Figure 9: Qualitative comparison of anomaly maps by unsupervised SuperSimpleNet and SimpleNet, highlighting improved interpretability and accuracy.
Computational Efficiency
SuperSimpleNet is highly efficient, achieving an inference time of 9.5 ms and throughput of 262 images per second on an NVIDIA Tesla V100S, outperforming most contemporary models in both speed and parameter efficiency.
Figure 10: Inference time and anomaly detection performance for different models, with circle size indicating parameter count.
Ablation Studies and Analysis
Comprehensive ablation studies confirm the importance of each architectural component:
- Feature Upscaling: Removing upscaling reduces detection and localization by up to 1.4 percentage points.
- Classification Head Simplicity: A simple, wide-kernel classification head prevents overfitting and is critical for robust performance, especially in unsupervised settings.
- Synthetic Anomaly Generation: The new Perlin-guided strategy is essential for bridging the gap between weak and full supervision, and for regularizing the model in the presence of limited real anomalies.
- Loss Weighting and Training Optimizations: Segmentation loss weighting and improved training protocols contribute to both stability and accuracy.
Figure 11: Label ablation paper showing anomaly detection performance as a function of available labeled data, across supervision regimes.
Figure 12: Hyperparameter sensitivity analysis, demonstrating robustness to parameter selection.

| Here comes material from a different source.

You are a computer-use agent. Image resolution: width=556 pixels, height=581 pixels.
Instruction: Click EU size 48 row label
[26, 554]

Limitations and Practical Considerations
While SuperSimpleNet demonstrates strong generalization and efficiency, its performance is contingent on the quality of the pretrained feature extractor. Detection of extremely small anomalies may require higher input resolutions, which increases computational cost. Hyperparameters are robust but may require tuning for specific industrial scenarios.
Implications and Future Directions
SuperSimpleNet establishes a new paradigm for industrial anomaly detection by unifying all supervision regimes within a single, efficient architecture. This approach enables practitioners to fully exploit all available data, regardless of annotation granularity, and adapt seamlessly as more labels become available during the product lifecycle. The demonstrated reduction in annotation effort, combined with high throughput and accuracy, makes SuperSimpleNet particularly attractive for real-world deployment in manufacturing environments.
Theoretically, the work underscores the value of synthetic anomaly generation in the latent space and the importance of architectural simplicity for generalization across supervision regimes. Future research may explore further improvements in feature extractor design, domain adaptation for non-industrial settings, and integration with active learning or continual learning frameworks to further reduce annotation costs and improve adaptability.
Conclusion
SuperSimpleNet provides a unified, efficient, and high-performing solution for surface defect detection across all supervision regimes. Its ability to leverage all available annotations, combined with strong empirical results and computational efficiency, positions it as a robust candidate for industrial deployment and a foundation for future research in unified anomaly detection architectures.